* **YOUR OBJECTIVE**: Reproduce the records from the line with "The image size is (1049, 974)." to the line with "Looking at the screenshot, I should pos(119,181).", switching "combo box" to "dropdown" and leaving everything else unchanged.

-- Start --

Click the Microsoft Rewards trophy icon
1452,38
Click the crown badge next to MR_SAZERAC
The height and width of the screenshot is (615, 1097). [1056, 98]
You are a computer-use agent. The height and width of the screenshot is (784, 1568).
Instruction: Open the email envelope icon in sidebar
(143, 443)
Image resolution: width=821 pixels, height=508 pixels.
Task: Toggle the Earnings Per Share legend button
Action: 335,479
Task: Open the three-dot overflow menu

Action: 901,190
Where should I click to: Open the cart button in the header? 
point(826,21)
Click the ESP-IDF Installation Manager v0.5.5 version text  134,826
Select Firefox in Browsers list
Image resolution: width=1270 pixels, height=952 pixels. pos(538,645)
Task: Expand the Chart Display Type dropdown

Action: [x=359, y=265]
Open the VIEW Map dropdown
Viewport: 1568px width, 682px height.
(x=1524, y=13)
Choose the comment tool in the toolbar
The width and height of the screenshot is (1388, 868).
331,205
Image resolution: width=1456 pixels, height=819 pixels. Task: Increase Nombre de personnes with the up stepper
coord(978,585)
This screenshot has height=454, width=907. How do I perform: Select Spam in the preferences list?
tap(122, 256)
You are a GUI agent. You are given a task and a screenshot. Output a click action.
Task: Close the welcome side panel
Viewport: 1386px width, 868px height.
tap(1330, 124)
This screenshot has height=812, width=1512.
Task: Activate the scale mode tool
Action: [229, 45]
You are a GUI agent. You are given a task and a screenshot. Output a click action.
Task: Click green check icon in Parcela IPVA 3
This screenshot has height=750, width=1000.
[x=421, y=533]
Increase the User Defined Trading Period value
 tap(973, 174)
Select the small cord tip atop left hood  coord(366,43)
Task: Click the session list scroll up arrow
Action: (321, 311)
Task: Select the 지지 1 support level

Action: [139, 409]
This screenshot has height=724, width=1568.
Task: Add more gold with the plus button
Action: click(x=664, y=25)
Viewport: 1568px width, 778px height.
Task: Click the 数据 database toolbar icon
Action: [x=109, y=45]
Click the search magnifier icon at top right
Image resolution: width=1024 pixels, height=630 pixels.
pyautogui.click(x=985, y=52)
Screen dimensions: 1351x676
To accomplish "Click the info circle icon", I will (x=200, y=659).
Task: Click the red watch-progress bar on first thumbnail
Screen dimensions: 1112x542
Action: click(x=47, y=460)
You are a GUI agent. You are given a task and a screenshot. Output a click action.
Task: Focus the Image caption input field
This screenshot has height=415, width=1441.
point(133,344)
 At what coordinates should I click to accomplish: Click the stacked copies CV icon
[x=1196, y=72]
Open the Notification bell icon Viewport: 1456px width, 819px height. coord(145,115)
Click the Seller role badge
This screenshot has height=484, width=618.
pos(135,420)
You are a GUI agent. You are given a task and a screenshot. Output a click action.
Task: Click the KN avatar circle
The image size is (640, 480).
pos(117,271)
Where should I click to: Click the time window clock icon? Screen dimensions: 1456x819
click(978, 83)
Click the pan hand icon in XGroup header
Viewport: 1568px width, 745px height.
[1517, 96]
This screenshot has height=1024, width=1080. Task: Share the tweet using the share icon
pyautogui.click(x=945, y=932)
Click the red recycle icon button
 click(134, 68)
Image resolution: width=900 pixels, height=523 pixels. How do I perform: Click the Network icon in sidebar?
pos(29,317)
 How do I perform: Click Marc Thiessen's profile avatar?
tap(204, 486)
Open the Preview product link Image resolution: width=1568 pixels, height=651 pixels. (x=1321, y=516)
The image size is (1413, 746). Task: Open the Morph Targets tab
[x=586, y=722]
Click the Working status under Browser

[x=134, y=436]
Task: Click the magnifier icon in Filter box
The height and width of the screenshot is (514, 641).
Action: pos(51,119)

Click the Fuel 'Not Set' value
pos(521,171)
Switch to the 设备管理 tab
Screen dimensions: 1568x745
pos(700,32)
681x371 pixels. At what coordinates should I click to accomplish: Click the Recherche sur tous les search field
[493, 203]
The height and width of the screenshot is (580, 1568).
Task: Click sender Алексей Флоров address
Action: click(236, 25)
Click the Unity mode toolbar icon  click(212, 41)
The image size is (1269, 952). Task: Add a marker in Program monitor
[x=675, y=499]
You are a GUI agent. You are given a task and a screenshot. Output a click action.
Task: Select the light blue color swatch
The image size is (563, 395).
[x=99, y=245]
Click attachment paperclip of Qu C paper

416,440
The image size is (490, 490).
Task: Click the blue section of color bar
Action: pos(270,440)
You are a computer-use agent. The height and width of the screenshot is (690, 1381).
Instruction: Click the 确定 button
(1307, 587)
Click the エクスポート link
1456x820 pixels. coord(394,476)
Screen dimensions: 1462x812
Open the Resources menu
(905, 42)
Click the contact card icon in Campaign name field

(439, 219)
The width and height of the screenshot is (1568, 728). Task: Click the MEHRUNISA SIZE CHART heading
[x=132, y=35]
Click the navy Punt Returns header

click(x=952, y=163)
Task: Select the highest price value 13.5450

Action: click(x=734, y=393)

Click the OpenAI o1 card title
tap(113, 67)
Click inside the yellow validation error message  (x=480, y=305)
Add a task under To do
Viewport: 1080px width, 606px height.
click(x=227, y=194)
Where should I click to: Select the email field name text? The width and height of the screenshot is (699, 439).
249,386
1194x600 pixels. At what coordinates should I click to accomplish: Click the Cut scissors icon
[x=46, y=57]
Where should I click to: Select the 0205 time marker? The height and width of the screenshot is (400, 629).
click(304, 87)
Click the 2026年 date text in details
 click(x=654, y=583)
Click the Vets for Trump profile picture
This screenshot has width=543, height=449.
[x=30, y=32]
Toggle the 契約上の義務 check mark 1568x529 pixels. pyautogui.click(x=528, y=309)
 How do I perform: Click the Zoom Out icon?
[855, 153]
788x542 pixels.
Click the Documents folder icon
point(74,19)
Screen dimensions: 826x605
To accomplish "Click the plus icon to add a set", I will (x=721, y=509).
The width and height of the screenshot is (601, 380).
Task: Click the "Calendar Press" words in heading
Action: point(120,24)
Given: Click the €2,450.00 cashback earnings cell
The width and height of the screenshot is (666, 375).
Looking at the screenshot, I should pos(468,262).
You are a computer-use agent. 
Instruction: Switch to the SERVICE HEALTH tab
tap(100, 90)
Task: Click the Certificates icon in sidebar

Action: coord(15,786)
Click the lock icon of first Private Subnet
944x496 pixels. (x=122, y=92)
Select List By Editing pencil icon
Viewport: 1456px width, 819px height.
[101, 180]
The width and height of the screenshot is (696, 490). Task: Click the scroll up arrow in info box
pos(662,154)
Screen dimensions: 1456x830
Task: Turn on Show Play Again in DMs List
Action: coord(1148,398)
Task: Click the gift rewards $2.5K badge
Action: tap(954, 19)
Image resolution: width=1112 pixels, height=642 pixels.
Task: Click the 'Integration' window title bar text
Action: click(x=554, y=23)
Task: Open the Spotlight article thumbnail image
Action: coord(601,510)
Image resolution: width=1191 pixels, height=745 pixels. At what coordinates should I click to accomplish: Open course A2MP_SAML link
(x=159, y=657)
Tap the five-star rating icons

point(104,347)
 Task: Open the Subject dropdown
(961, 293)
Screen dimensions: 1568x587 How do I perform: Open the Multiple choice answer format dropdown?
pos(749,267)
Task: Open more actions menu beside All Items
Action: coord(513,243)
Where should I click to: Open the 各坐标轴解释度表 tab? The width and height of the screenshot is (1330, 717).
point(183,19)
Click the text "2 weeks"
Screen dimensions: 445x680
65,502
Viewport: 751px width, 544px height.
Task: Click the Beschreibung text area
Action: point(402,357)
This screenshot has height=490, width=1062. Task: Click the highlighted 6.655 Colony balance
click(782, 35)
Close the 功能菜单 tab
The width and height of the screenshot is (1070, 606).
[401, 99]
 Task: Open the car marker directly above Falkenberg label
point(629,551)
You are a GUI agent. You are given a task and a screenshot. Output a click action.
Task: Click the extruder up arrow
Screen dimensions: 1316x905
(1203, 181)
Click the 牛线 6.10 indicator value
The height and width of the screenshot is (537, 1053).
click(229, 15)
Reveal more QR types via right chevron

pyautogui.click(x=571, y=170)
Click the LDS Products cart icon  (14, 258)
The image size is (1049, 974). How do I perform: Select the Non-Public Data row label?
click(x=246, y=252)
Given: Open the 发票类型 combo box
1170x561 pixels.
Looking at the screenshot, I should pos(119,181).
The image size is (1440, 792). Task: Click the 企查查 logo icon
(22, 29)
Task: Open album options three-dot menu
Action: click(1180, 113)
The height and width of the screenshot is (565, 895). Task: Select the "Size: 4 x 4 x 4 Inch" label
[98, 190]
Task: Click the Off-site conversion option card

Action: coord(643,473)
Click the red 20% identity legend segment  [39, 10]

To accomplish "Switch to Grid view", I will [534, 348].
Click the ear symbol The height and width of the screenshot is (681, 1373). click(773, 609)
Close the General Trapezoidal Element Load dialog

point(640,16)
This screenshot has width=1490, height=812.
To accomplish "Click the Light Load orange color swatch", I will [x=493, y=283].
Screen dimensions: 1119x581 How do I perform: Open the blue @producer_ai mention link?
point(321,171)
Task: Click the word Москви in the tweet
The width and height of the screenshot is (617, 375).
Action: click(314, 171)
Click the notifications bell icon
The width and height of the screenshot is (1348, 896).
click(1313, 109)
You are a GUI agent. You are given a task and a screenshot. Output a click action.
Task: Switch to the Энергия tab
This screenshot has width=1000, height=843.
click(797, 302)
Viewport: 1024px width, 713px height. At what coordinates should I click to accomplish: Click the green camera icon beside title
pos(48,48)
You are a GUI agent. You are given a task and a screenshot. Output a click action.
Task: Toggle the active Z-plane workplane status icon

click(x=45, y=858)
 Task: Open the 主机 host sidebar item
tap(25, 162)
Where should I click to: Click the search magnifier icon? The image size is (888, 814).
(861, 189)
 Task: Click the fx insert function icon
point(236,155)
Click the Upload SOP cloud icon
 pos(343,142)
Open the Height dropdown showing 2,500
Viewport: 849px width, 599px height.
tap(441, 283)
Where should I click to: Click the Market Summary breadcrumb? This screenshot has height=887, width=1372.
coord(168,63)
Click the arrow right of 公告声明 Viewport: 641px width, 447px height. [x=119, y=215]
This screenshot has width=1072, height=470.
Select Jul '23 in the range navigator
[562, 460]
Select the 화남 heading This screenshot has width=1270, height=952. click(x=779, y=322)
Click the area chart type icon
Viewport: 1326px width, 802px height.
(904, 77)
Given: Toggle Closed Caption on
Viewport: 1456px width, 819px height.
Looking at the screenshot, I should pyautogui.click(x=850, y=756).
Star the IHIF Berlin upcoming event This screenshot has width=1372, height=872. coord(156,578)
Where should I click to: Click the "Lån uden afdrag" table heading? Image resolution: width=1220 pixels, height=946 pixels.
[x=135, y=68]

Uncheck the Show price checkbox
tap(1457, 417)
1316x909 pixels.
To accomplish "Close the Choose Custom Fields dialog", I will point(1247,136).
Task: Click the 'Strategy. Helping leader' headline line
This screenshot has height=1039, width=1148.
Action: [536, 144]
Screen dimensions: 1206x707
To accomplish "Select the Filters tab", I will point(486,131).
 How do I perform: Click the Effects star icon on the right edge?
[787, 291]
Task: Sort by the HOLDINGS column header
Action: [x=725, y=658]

-- End --

* **PROBLEM SOLUTION**:
The image size is (1049, 974). How do I perform: Select the Non-Public Data row label?
click(x=246, y=252)
Given: Open the 发票类型 dropdown
1170x561 pixels.
Looking at the screenshot, I should pos(119,181).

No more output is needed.